However, at least in our contingent branch of observed history, mutually assured destruction changed the game towards cooperation, and instead of building defensive borders to keep out attackers, nations needed missile defenses and nuclear escalation to provide mutually assured destruction. This was not positive-sum, but it was stable for several decades - which point brings us to the parts of history I actually remember, the late 1990s and the decades since.

Dynamism versus Stasis

Helen Toner’s excellent new writeup about Dynamism versus Stasis brings up Virginia Postrel’s The Future and Its Enemies, released in 1998. Toner explains that it predicted a critical flaw of much work on AI safety - and it did this far in advance, when Eliezer Yudkowsky was first proposing ways to build AI, and Nick Bostrom was happily speculating that policymakers might simply make sure “AIs would not endanger human interests,” or that it might be fine anyways, and that “technophobics” could not possibly stop the creation of Superintelligence.

Postrel’s explanation of “the growing conflict over creativity, enterprise, and progress,” per the subtitle, is that the tension over the future and new technologies pits those on both sides of the political spectrum who are “deeply pessimistic about the future” against a “reactionary…cultural vitality.” In other words, as Toner quotes, “The Future and Its Enemies is a manifesto for what Postrel calls ‘dynamism—a world of constant creation, discovery, and competition.’ Its antithesis is ‘stasis—a regulated, engineered world... [that values] stability and control.’”

As with any dichotomy, this is a tremendous simplification. And as Toner admits, there is a new strand of AI safety that embraces more dynamism. I’d also add to the evidence the alignment of progress studies groups, one of which now employs Postrel, with groups that are at least strongly concerned about AI risks. And Toner admits that this is compatible with a new strand of AI Safety, where Stephen Casper, among others, argues for a more dynamist view.

But there are certainly AI-safetist arguments for stasis, most notably Bostrom, with his urn model of technologies that inevitably lead to doom, and several of his other papers that seem favorably disposed to global dictatorship to save the world, and the preference of many AI safety groups for fewer AI firms and an eventual AI future guarded by a single superintelligence and a nanny state keeping us safe. Toner correctly notes this rejection of dynamism by otherwise libertarian thinkers. And I’ve made claims in a similar direction, positing that technological fragility could be dangerous - albeit arguing against Bostrom’s overly simplistic urn model, replacing it with a slightly more ML-flavored analogy of an explore-exploit tradeoff in a landscape with unsafe areas. But we’ll need to come back to that, since as I’ll explain below, I now think my earlier paper doesn’t capture the dynamics correctly.

Empirical Libertarianism Under Acceleration

Postrel’s book doesn’t just explain the dichotomy, it presents a manifesto for dynamism—a world of constant creation, discovery, and competition—contrasted with stasis, a regulated, engineered world valuing stability and control. Without trying to explain my views on Postrel in depth, the manifesto emerges from her empirical embrace of libertarianism. That is, she says, with some justification, that libertarian capitalism works, and alternatives do not. Therefore, she promotes a system where individuals have freedom alongside “understandable, enduring, and enforceable commitments.” As a further tenet of dynamism, this should allow people to create “nested, competing frameworks of more specific rules.” So dynamism, per Postrel, is about allowing bottom-up emergent success, which only free markets are seen to allow.

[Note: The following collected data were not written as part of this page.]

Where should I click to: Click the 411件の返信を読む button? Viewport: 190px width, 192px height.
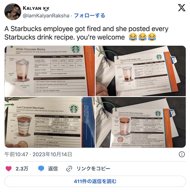[95, 181]
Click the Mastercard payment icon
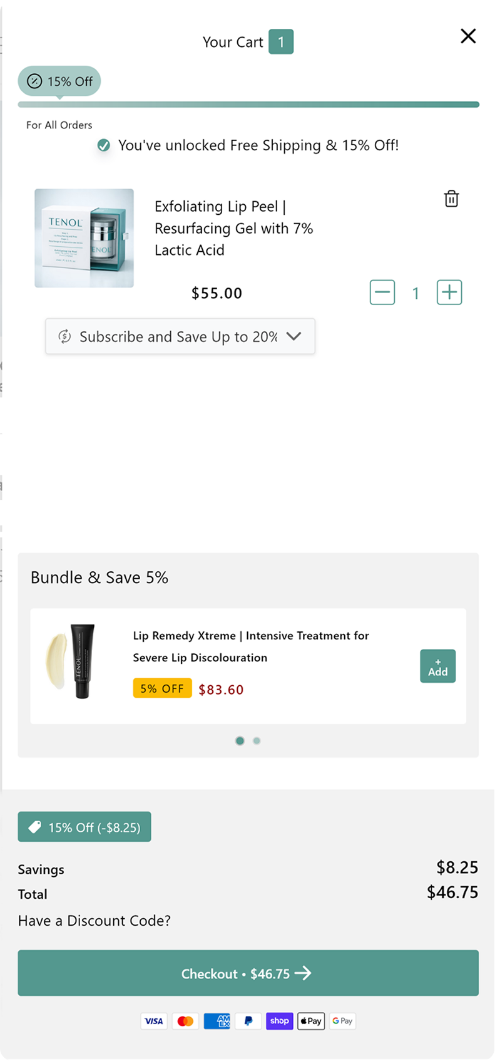 [185, 1022]
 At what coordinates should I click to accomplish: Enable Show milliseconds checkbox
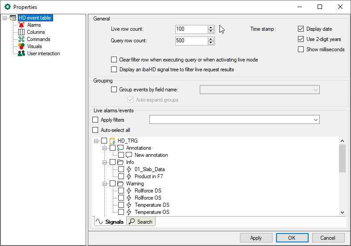coord(301,49)
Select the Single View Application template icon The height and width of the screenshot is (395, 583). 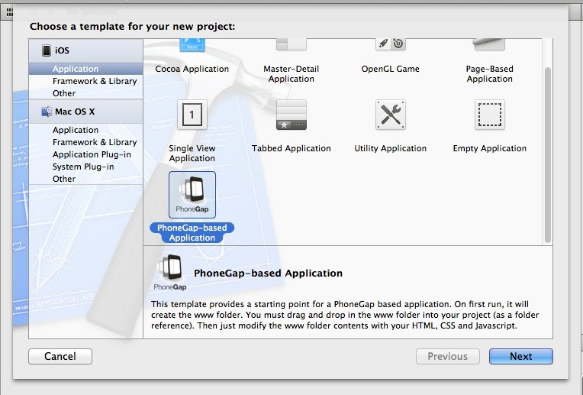point(192,115)
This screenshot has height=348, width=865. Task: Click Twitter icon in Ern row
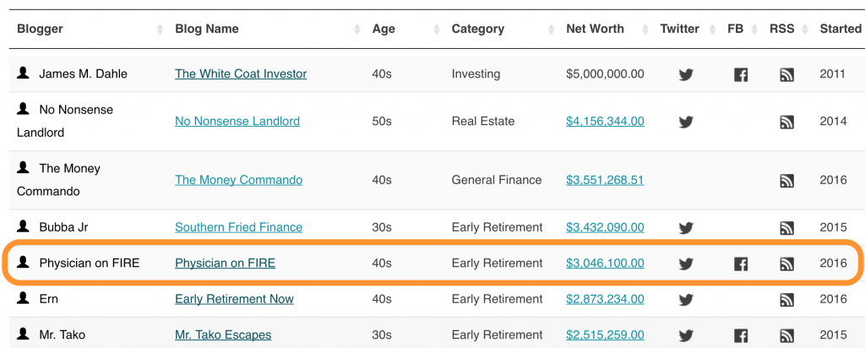(686, 300)
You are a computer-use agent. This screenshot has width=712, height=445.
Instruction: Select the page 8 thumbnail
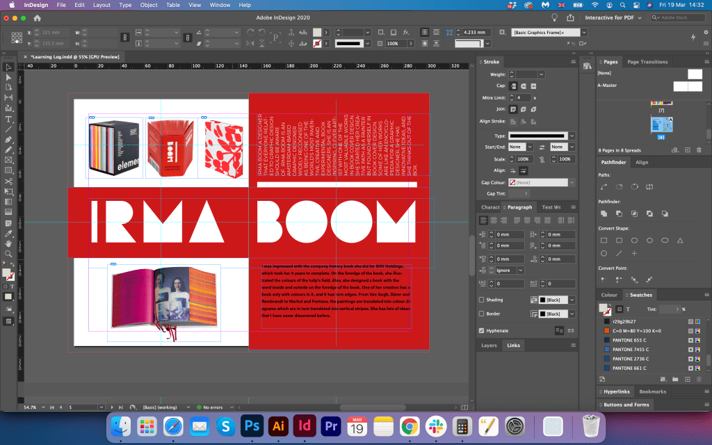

But this closely resembles the heterotopian ideal I criticized recently, where proponents expect that there will be eventual cooperation despite lacking any central enforcement. And it brings to mind a quote which I can’t find a source for, that “Libertarians are like house cats, they’re convinced of their fierce independence while dependent on a system they don’t appreciate or understand.” And that’s reductive and unfair. In fact, I agree that the libertarian ideal is generally a good direction to move in from an overly stasist present. At the same time, I think Yudkowsky’s point about utilitarianism, paraphrased, applies here; move two thirds of the way from stasist to dynamist, then stop.

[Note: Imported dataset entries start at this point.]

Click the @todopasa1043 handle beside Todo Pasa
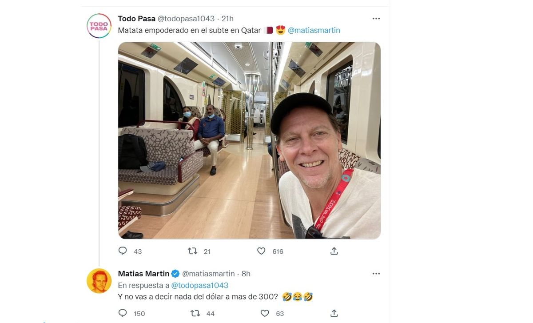click(186, 19)
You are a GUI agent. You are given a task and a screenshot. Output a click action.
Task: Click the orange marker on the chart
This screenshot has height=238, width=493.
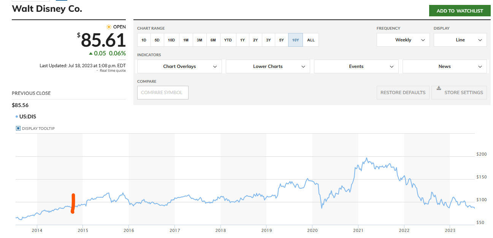click(73, 204)
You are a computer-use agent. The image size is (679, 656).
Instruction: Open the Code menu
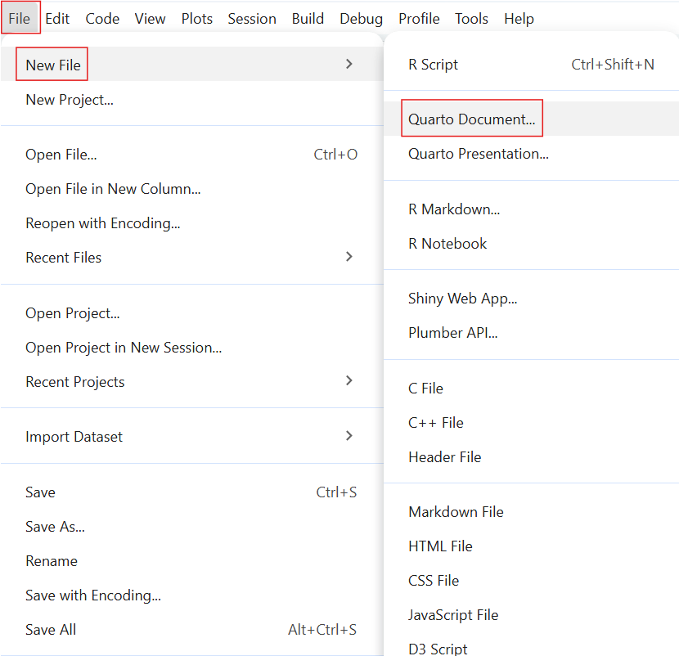pos(102,18)
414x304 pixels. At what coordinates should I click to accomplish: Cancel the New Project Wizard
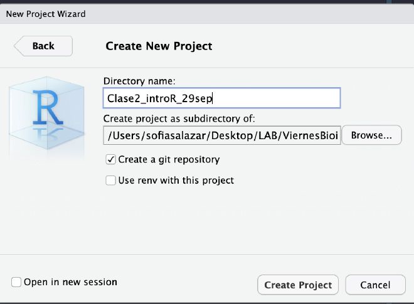click(376, 285)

But I think acceleration, and rapidly changing rules of games makes Postrel’s libertarian dynamism less viable in the future. That is, yes, there needs to be a strong foundation of centralized power to allow the enforcement of contracts. But instead of criticising libertarian failures, I want to point out that the (largely correct) empirical claims of success seems likely to fail in the face of accelerating changes. The argument, however, is far from original. Instead, the problems created by dynamism in an accelerating world was explained by a book even older than Postrel’s - Toffler’s 1970 Future Shock.

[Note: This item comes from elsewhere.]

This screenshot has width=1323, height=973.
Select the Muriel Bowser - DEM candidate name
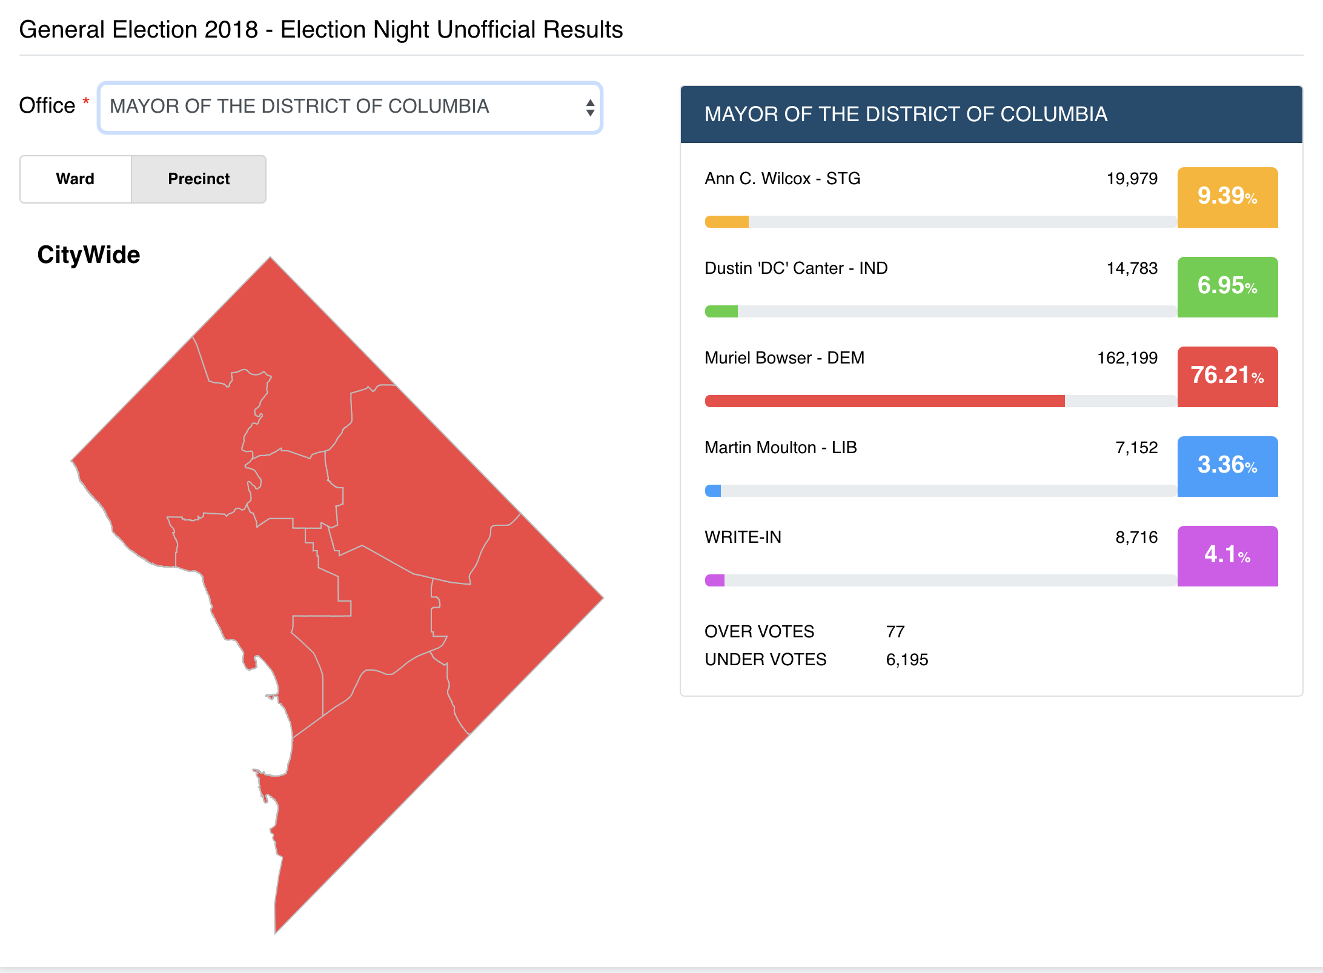(784, 358)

Toffler’s central argument, which preceded the wide adoption of home computers, much less the internet, was that the accelerating pace of technological, social, and cultural change creates a psychological state of disorientation, anxiety, and overload. He concludes that unless societies consciously manage the pace and types of change, they are likely to become destabilized and dysfunctional. On the other hand, to defend libertarian views, the history of authoritarianism and control by governments is at best ineffective, and in practice leads to horrific outcomes, and the alternative is obviously superior. Similarly, interference in free markets has a checkered past - though those arguing this side rarely cite post-Soviet Russia as their exemplar of moving to free markets.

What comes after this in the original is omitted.